Background: Cohort studies contain rich clinical data across large and diverse patient populations and are a common source of observational data for clinical research. Because large scale cohort studies are both time and resource intensive, one alternative is to harmonize data from existing cohorts through multicohort studies. However, given differences in variable encoding, accurate variable harmonization is difficult.
Objective: We propose SONAR (Semantic and Distribution-Based Harmonization) as a method for harmonizing variables across cohort studies to facilitate multicohort studies.
Methods: SONAR used semantic learning from variable descriptions and distribution learning from study participant data. Our method learned an embedding vector for each variable and used pairwise cosine similarity to score the similarity between variables. This approach was built off 3 National Institutes of Health cohorts, including the Cardiovascular Health Study, the Multi-Ethnic Study of Atherosclerosis, and the Women's Health Initiative. We also used gold standard labels to further refine the embeddings in a supervised manner.

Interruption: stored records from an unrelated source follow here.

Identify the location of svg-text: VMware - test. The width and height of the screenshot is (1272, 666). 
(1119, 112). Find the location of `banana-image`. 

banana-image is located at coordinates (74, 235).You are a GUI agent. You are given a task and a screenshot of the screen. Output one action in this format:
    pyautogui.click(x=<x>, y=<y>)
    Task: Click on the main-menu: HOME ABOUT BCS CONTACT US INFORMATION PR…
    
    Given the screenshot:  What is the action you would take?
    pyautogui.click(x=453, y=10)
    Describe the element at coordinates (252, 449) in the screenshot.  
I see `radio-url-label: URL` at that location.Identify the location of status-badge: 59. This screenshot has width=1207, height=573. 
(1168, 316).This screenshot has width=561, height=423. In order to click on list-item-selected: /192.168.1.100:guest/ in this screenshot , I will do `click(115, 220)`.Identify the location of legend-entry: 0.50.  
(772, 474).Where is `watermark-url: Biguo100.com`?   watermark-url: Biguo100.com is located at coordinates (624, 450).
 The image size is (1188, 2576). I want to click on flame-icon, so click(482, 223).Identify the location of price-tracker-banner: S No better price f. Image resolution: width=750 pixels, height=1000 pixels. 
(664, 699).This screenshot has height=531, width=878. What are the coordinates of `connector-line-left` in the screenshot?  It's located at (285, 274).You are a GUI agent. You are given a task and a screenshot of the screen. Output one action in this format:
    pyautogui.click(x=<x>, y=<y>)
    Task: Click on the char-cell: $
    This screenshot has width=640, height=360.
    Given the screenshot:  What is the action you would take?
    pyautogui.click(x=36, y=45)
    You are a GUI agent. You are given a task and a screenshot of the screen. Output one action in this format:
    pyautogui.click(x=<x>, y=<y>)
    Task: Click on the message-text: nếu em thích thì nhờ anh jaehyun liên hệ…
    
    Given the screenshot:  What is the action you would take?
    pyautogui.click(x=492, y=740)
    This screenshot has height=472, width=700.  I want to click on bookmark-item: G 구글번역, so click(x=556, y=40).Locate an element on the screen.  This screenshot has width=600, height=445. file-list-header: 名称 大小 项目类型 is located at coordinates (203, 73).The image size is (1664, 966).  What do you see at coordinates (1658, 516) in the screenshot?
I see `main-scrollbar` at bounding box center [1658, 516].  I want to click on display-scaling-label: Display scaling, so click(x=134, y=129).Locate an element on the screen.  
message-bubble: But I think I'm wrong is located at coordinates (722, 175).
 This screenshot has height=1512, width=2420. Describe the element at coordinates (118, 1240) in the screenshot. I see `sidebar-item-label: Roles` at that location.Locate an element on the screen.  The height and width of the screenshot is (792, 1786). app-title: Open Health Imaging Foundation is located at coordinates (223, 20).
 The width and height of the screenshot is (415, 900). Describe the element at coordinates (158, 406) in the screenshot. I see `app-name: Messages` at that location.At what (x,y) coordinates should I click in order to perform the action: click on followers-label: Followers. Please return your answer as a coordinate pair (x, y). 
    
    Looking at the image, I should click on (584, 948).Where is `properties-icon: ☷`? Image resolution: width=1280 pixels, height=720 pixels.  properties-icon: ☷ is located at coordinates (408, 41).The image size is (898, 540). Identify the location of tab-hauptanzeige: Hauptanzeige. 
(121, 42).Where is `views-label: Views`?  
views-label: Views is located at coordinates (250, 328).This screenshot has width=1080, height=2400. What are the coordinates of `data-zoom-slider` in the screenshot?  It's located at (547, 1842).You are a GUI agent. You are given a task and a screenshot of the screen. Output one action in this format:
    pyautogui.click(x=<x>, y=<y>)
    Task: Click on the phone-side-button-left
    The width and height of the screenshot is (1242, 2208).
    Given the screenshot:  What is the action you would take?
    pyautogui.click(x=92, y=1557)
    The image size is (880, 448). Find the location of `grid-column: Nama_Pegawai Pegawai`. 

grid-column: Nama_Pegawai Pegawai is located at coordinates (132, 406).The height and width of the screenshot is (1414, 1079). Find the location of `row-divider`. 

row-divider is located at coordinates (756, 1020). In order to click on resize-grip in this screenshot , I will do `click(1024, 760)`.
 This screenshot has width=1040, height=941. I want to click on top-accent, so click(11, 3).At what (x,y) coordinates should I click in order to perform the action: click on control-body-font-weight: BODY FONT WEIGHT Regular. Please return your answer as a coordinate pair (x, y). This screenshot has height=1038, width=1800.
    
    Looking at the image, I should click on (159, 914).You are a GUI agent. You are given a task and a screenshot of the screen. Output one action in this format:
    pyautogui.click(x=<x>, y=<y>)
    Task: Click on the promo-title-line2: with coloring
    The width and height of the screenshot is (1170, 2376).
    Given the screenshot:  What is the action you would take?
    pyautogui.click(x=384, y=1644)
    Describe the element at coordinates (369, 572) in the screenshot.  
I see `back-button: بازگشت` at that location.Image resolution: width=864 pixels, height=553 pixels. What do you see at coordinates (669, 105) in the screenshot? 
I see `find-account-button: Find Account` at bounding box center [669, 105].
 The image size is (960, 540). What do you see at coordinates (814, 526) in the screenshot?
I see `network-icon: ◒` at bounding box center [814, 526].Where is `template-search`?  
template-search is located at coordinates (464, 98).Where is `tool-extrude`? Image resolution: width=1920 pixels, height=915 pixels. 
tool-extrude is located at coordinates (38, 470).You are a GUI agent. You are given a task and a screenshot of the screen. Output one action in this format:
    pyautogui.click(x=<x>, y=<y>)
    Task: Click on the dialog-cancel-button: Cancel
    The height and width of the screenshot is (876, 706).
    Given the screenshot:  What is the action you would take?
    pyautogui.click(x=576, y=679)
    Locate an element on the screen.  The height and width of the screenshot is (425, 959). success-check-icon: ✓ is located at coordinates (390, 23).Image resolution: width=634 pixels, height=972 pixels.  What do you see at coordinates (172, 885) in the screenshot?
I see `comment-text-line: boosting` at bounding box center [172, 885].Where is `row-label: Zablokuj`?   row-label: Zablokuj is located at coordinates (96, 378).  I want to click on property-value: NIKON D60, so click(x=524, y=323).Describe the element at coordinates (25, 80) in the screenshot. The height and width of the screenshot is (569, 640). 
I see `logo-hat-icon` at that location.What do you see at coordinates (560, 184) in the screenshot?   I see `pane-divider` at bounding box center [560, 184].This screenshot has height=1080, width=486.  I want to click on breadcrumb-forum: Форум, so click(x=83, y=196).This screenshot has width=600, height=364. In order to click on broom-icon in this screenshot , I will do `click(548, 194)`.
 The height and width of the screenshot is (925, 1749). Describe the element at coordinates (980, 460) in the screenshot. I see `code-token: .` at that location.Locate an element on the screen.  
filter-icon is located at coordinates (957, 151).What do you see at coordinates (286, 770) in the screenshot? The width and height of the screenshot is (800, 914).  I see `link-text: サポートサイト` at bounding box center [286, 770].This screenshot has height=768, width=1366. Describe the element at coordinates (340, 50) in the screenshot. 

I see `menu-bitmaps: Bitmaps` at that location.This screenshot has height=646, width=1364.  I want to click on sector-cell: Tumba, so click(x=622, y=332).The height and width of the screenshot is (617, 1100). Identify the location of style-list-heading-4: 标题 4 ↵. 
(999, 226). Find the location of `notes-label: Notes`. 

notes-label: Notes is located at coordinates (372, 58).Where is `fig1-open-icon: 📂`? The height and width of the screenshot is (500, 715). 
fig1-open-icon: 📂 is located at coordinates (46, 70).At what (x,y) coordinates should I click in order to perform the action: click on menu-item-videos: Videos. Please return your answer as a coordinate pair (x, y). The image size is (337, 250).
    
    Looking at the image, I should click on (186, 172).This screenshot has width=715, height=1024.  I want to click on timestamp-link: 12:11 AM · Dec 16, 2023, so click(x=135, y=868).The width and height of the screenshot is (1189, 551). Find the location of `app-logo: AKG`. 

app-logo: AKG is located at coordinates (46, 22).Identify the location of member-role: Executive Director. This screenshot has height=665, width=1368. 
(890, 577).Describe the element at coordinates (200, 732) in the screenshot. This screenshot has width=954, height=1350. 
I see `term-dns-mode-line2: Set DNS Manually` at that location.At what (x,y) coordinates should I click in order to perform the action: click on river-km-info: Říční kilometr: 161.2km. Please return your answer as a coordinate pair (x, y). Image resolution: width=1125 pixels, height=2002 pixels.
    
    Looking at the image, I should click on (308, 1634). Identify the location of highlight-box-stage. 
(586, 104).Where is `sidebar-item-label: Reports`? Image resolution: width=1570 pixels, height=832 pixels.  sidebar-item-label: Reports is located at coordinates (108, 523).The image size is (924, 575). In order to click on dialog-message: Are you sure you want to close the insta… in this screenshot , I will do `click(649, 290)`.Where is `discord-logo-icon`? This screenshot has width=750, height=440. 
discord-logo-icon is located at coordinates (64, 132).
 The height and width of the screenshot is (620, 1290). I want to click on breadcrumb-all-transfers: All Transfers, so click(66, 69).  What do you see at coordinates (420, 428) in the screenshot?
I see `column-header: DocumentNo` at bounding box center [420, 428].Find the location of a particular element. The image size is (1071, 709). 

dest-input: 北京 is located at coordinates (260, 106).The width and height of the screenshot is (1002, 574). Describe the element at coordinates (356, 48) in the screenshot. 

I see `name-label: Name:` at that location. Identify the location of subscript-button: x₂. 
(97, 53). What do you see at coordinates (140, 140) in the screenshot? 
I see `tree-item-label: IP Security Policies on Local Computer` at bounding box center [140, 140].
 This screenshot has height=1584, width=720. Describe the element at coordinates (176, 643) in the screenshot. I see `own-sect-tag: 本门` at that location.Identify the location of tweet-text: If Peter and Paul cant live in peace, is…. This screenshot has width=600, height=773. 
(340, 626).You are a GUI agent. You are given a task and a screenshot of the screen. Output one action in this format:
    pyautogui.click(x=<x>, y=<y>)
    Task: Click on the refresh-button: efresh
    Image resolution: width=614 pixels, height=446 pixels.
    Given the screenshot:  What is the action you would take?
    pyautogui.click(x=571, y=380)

Results: The method was evaluated using manually curated gold standard labels from the 3 National Institutes of Health cohorts. We evaluated both the intracohort and intercohort variable harmonization performance. The supervised SONAR method outperformed existing benchmark methods for almost all intracohort and intercohort comparisons using area under the curve and top-k accuracy metrics. Notably, SONAR was able to significantly improve harmonization of concepts that were difficult for existing semantic methods to harmonize.
Conclusions: SONAR achieves accurate variable harmonization within and between cohort studies by harnessing the complementary strengths of semantic learning and variable distribution learning.
Keywords: cardiovascular health study; distribution learning; ensemble learning; gold standard labels; intercohort comparison; intracohort comparison; machine learning; semantic learning; variable harmonization.